* **What to work on**:
A - Answer these questions from the article on the Texas horned lizard:
(i) What does the lizard do when a predator threatens it?
(ii) What did Dean Hamilton make his captives pull?
(iii) On what date was the piece published in the Sun?
B - Pick up the Texas horned lizard article after its final sentence and carry it on for a paragraph or two.

Sunday, June 16, 2013

Save the Texas "Horny Toad"

Published in the Sun June 15, 2013
Original art by David Stump

When threatened by a predator, the Texas Horned Lizard, widely known as the “Horny Toad,” holds perfectly still in the mistaken belief that its camouflage will protect it.  That strategy might hide it from a hawk, but to a human child a motionless horny toad is all too visible and easy prey.

 

Most Texas baby boomers, and many generations before us, have fond memories of catching and playing with horny toads.  Deprived of video games, our mothers would send us out into the yard, where we were forced to seek entertainment from the landscape.  Both in town and in the country, horny toads were everywhere, providing hours of diversion.  Genie Vogler remembers tying a string around the little horns on their heads and leading them around on a leash.  Dean Hamilton made his captives pull tiny wagons made out of matchboxes.  Another friend, who wishes to remain anonymous because he is otherwise a kindly soul who deeply regrets his misspent youth, used to blow them up with firecrackers.

* **Data segment**:
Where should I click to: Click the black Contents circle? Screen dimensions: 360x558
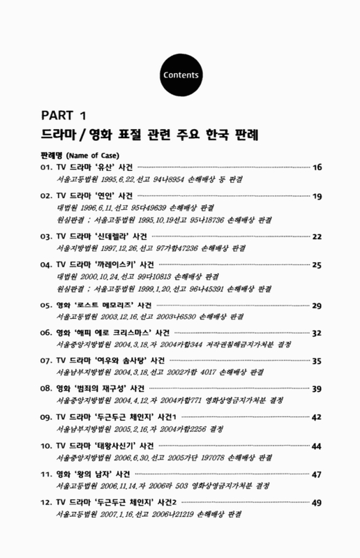pos(180,75)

* **Answers for the exercise**:
A -
(i) It holds perfectly still.
(ii) Tiny wagons made out of matchboxes.
(iii) June 15, 2013.

B -
 

I lived on a busy street in Austin, but there were plenty of horny toads around our house, and I frequently kept one in a shoebox.  I probably tried to feed it Velveeta cheese (a personal favorite snack) and of course it wouldn’t eat, so after a few days I would let it go.  I didn’t know that the horny toads in my yard were feasting on the red harvester ants that had a permanent bed on the far side of the driveway.  We never tried to get rid of the ants; they were just part of the territory.  In fact my sisters and I would take bits of food out to the ant bed and watch the ants pick up the crumbs and carry them around.  (It was so much easier to entertain children in those days.)  They were a pacifist group of ants and never tried to bite us, unlike fire ants which are no fun to play with at all.

 

The harvester ant bed was a flat sandy circle about four feet across with a tunnel in the center.  The ants would go out in search of seeds along trails leading from the bed.  Horny toads would stake out along the trails and eat the ants as they marched by, each horny toad eating 70 to 100 ants a day.  A horny toad has to rotate between several ant beds because the ants wise up and change their trails.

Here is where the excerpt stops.